現役の弁護士が、全国の裁判官を実名で格付けする「裁判官マップ」を作りました。背景には、今の司法に一石を投じたいという思いがありました。
【画像】サービス開始から1カ月で50万人がサイト利用 口コミ数は2262件
口コミ付きで5段階の評価
SNSや裁判所内で「裁判官マップ」が注目されています。都道府県ごとに裁判官の情報などを調べることができるようになっていて、口コミもすでに2600件を超えています。
「裁判官マップ」は、全国各地の裁判官の口コミ付きの5段階評価やこれまでの経歴、担当した判決の解説などがまとめられ一目で確認できるサービスです。
作成したのは現役の弁護士・田中一哉弁護士で、自身が担当した裁判の判決に疑問を持ったことがきっかけでした。
「口コミ削除請求訴訟で、裁判所から『口コミなんて閲覧者が直ちに信用するものではない』という判決を受けたことです。
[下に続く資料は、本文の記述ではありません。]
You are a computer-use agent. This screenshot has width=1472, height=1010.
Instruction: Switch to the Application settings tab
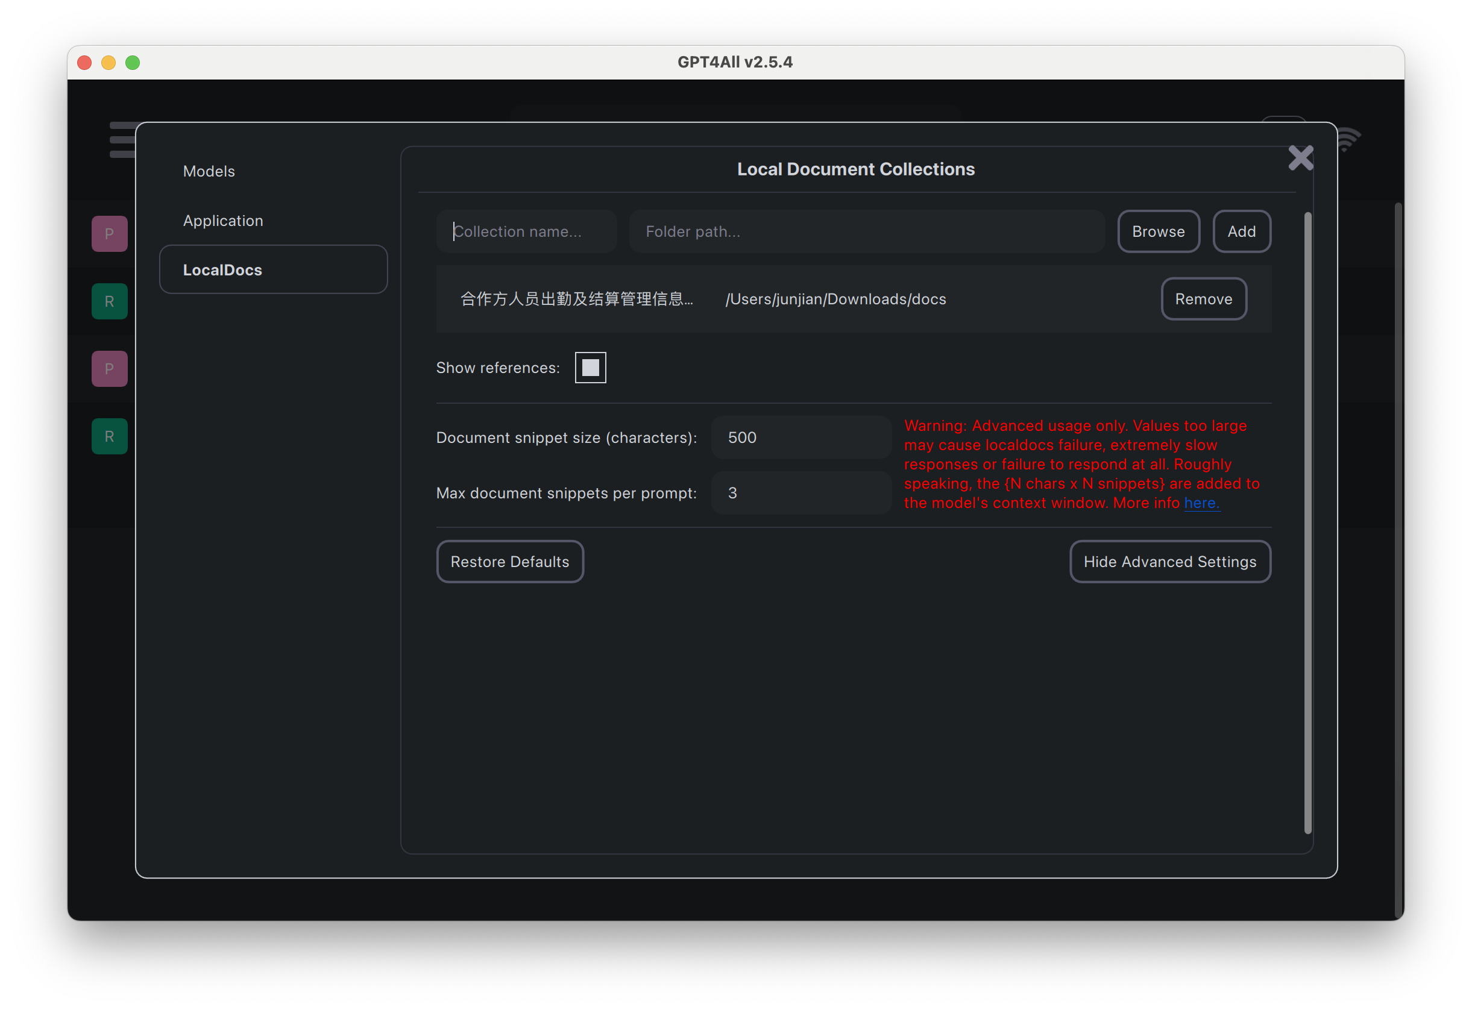point(223,221)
判決が一般離れした内容にならないようにするためにも、多くの人が裁判所に興味を持ってくれた方がいいんじゃないかなと」
裁判官が口コミの影響力を軽視していると感じ、裁判官自身も同じ立場になって考えてほしいと思い作りました。
サービス開始からわずか1カ月で、延べ50万人がサイトを訪れ、口コミ数は2262件にも及んでいます。
誹謗中傷が蔓延の危険性も
「裁判官マップ」について、司法関係者はこう話します。
「ボロクソに言われていたらヘコむし、褒められたら喜びます。裁判官側も嫌なことは書かれたくないという、良い意味での緊張感が生まれるかもしれないです。ただ理解してほしいのは、いい加減に裁判に臨む裁判官なんていません」
一方で、SNSには心配する声も上がっていました。
「書き込みは誹謗(ひぼう)中傷の内容になりやすい」
「判決に際して誹謗中傷を恐れて、世論に対する忖度(そんたく)をしだしたら、法の下の平等が失われる」
「裁判官マップ」は匿名で口コミを投稿できるため、誹謗中傷が蔓延(まんえん)してしまう危険があるといいます。田中弁護士はこう話します。
「公正な論評の範囲を超えたような口コミが書かれて、裁判官をおとしめるなど、もちろんあってはいけない。そういう点については、こちらできちんと対応しなければいけない」
「裁判官マップ」ではルールに違反した口コミの通報や削除依頼の機能を取り入れていて、過度な口コミについては削除するということです。